→ What the exercise asks
Each line that holds the string "will" counts once. Say how many such lines the entries have, giving the number only.

→ Dataset records

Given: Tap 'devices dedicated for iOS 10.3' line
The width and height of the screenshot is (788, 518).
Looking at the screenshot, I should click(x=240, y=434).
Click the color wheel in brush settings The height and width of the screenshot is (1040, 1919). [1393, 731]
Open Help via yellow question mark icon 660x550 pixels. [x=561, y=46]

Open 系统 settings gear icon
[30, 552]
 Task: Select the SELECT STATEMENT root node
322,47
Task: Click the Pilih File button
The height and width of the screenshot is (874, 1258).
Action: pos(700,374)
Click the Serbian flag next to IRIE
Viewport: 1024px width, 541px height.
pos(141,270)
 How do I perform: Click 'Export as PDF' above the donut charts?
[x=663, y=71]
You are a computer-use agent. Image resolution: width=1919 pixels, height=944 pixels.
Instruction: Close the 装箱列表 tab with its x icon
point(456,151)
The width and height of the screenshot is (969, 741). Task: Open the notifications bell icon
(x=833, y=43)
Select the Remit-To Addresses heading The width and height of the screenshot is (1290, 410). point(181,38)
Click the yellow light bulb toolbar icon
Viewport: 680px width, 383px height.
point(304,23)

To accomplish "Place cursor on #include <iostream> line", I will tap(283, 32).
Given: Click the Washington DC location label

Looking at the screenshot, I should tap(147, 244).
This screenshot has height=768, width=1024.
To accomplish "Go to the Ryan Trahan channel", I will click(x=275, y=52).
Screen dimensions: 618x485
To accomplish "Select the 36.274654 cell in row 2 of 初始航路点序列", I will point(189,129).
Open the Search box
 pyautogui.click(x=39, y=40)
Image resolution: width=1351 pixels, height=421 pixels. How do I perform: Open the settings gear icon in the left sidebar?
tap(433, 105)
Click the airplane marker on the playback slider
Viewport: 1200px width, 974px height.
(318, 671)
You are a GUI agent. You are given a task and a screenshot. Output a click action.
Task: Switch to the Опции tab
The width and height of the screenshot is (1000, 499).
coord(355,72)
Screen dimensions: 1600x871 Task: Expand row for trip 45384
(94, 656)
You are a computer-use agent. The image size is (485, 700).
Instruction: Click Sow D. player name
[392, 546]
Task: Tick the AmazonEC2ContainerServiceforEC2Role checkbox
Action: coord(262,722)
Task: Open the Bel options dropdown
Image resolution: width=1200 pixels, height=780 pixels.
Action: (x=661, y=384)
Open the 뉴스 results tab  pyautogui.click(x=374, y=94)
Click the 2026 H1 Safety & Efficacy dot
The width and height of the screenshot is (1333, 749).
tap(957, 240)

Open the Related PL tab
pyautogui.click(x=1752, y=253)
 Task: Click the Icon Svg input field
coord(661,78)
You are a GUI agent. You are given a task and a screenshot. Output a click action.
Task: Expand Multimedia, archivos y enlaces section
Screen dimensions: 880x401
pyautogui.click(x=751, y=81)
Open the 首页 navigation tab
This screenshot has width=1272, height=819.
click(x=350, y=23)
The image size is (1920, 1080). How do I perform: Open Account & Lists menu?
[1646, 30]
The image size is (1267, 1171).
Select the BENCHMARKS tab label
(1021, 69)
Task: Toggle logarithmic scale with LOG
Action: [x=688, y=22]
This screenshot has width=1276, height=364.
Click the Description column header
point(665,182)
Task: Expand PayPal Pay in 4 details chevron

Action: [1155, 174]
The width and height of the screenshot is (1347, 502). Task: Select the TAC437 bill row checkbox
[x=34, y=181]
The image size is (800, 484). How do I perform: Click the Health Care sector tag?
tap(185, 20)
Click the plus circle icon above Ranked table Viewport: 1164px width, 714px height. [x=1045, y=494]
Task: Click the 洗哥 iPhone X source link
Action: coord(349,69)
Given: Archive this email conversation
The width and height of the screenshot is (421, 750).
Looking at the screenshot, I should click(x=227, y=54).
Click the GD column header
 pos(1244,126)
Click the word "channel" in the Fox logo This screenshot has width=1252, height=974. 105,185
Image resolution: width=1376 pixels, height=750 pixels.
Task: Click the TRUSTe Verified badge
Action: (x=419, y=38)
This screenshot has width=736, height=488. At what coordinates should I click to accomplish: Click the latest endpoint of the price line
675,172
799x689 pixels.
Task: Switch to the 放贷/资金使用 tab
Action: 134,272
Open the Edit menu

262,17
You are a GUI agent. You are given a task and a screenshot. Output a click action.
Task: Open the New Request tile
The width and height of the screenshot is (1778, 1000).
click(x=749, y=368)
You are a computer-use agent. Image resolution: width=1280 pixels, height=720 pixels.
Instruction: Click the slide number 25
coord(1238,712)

→ Your response
3